Thank you all for your input. I have decided that I will not give him one more penny. I have also told him that it is his responsibility to provide a place for his children to live when they are not with their mother. Since he is not contributing to this household, then this will not be the place for them to hang out. If he wants to leave, then so be it. 

If he doesn't have money for gas...not my problem....maybe the car will run on beer.... 

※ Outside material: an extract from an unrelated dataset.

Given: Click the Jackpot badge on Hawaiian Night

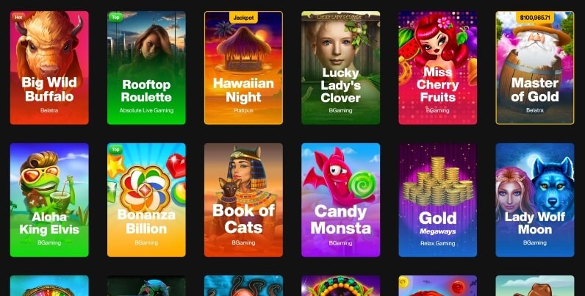Looking at the screenshot, I should (243, 18).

I am surprised with how free I feel. It is like I have no cares in the world. Maybe that is because I carried all of HIS cares and didn't realize that my life is pretty stress free with out his drama...Life is good....

Thank you all....


----------



## believer (Apr 22, 2008)

Nickieboo - I see you wrote your last post a month ago, how has it been going since? although you told him he couldn't bring his kids to the house - has he played by the rules? It is much easier to say some things than to act on them, However - soooo glad you said it. At least you got it out of your system & he knows how you feel. 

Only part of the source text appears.